The father spoke to the sergeant for 12 minutes, records show, but the Army did not take action. Army officials have since confirmed the phone call and are now investigating why the warning was ignored.

Members of the platoon would kill two more unarmed Afghans, according to charging documents.

Army criminal investigators learned about the killings in May as they were scrutinizing hashish use in the 3rd Platoon. In June, they charged Gibbs and four other soldiers with murder.

http://www.washingtonpost.com/wp-dyn/content/article/2010/10/13/AR2010101306280.html?sid=ST2010102504825

Quote:US military investigates 'death squad' accused of murdering Afghans

Brigadier general to conduct review of 5th Stryker brigade as evidence emerges of widespread complicity in deaths


Chris McGreal in Washington guardian.co.uk, Wednesday 29 December 2010 19.45 GMT

The US military is investigating the leadership of an army brigade whose soldiers are accused of running a "kill team" that murdered Afghan civilians, as further evidence emerges of widespread complicity in the deaths.

A brigadier general is conducting a "top to bottom" review of the 5th Stryker brigade after five of its soldiers were committed for trial early next year charged with involvement in the murders of three Afghans and other alleged crimes including mutilating their bodies, and collecting fingers and skulls from corpses as trophies.

Among the issues under investigation is the failure of commanders to intervene when the alleged crimes were apparently widely spoken about among soldiers.

Staff Sergeant Calvin Gibbs, the alleged leader of what prosecutors have characterised as a death squad based in Kandahar province in southern Afghanistan, is accused of planning the alleged murders in which civilians were killed with hand grenades and guns and their deaths made to appear to be legitimate battlefield casualties.

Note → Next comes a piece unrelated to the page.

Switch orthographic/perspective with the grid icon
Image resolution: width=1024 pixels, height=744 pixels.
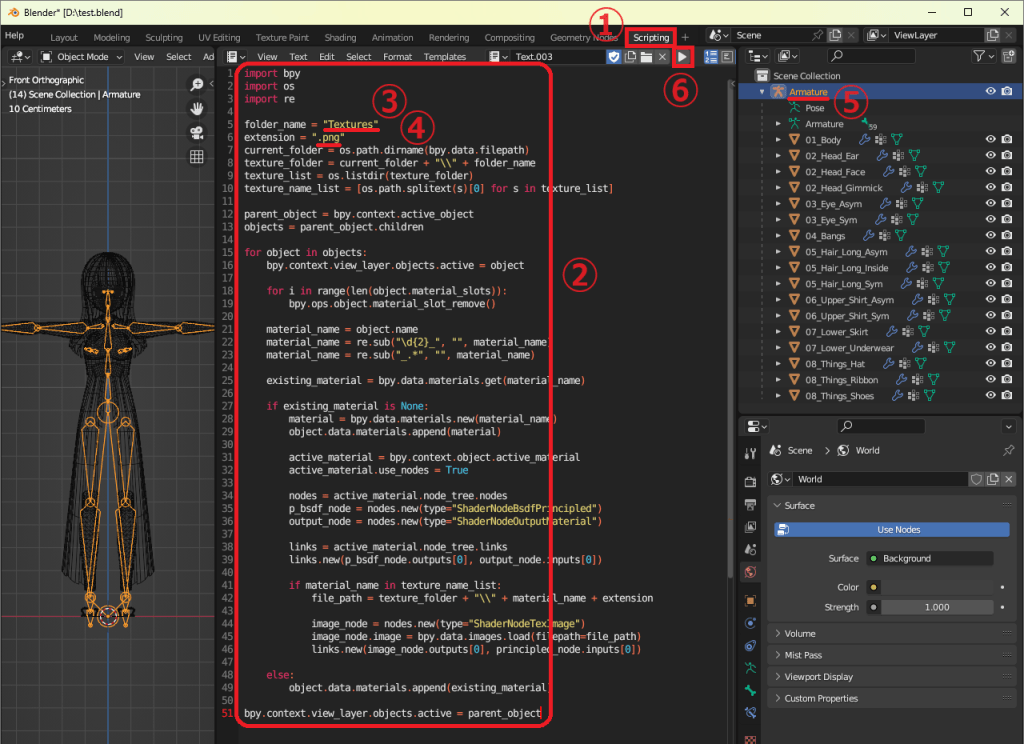click(x=197, y=156)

Gibbs, 26, has denied three charges of murder and other crimes.

Four other soldiers are charged with involvement in at least one of the three murders over a five-month period this year. They include an army specialist, Adam Winfield, whose lawyer has released a Facebook chat between the soldier and his father, Christopher, that suggests many other soldiers in the brigade approved of the killings.

In the chat, Winfield says he is troubled by one murder by other members of his unit. "Some innocent guy about my age just farming. They made it look like the guy threw a grenade and them and mowed him down ... Everyone pretty much knows it was staged. If I say anything it's my word against everyone. There's no one in this platoon that agrees this was wrong. They all don't care."

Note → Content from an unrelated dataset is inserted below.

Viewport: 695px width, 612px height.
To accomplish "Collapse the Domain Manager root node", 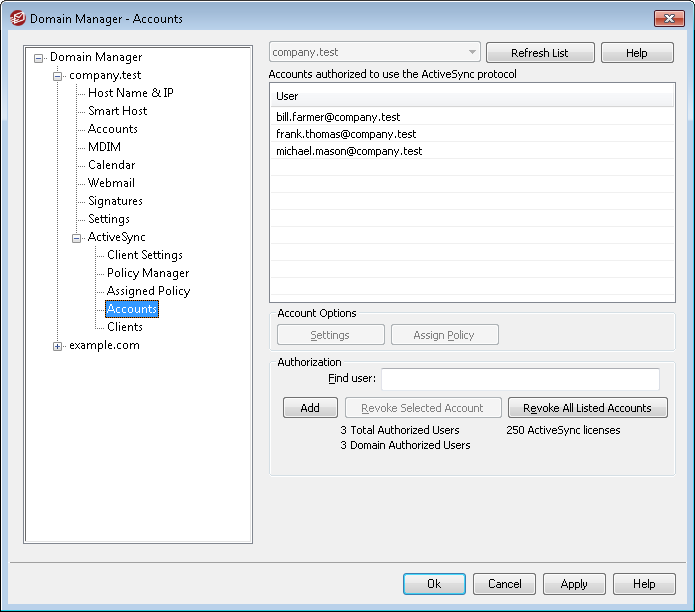I will [x=39, y=58].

Later in the chat, Winfield wrote: "Everyone just wants to kill people at any cost. They don't care. The Army is full of a bunch of scumbags I realized."

Winfield's father contacted the military to warn it about the killings. His son later admitted to firing his gun towards a third Afghan who was allegedly murdered two months later. Winfield later told investigators in videotaped interviews shown at a pre-trial hearing that Gibbs formed the "kill team".

Another soldier, Jeremy Morlock, who faces a court martial for alleged involvement in all three murders, has also accused Gibbs of organising the killings.

"Gibbs had pure hatred for all Afghanis and constantly referred to them as savages," said Morlock.

Seven other soldiers are charged with lesser crimes, including drug use, collecting body parts as souvenirs and covering up the killings. Gibbs is alleged to have kept finger bones, leg bones and a tooth from Afghan corpses. Another soldier is said to have collected a human skull.

Some of the soldiers are also accused of taking a photograph posing next to one of the corpses as if it were hunted game. The military has so far declined to offer the pictures in evidence out of concern they would be more generally released and prompt a backlash against US troops in Afghanistan.

Earlier this month, one of the accused soldiers, Staff Sergeant Robert Stevens, reached a plea bargain with prosecutors in which he was convicted of aggravated assault over two killings and sentenced to nine months in prison after agreeing to testify against 10 other members of his unit. He also pleaded guilty to lying about these crimes and to dereliction of duty.

Stevens had faced charges that carried up to 19 years in prison.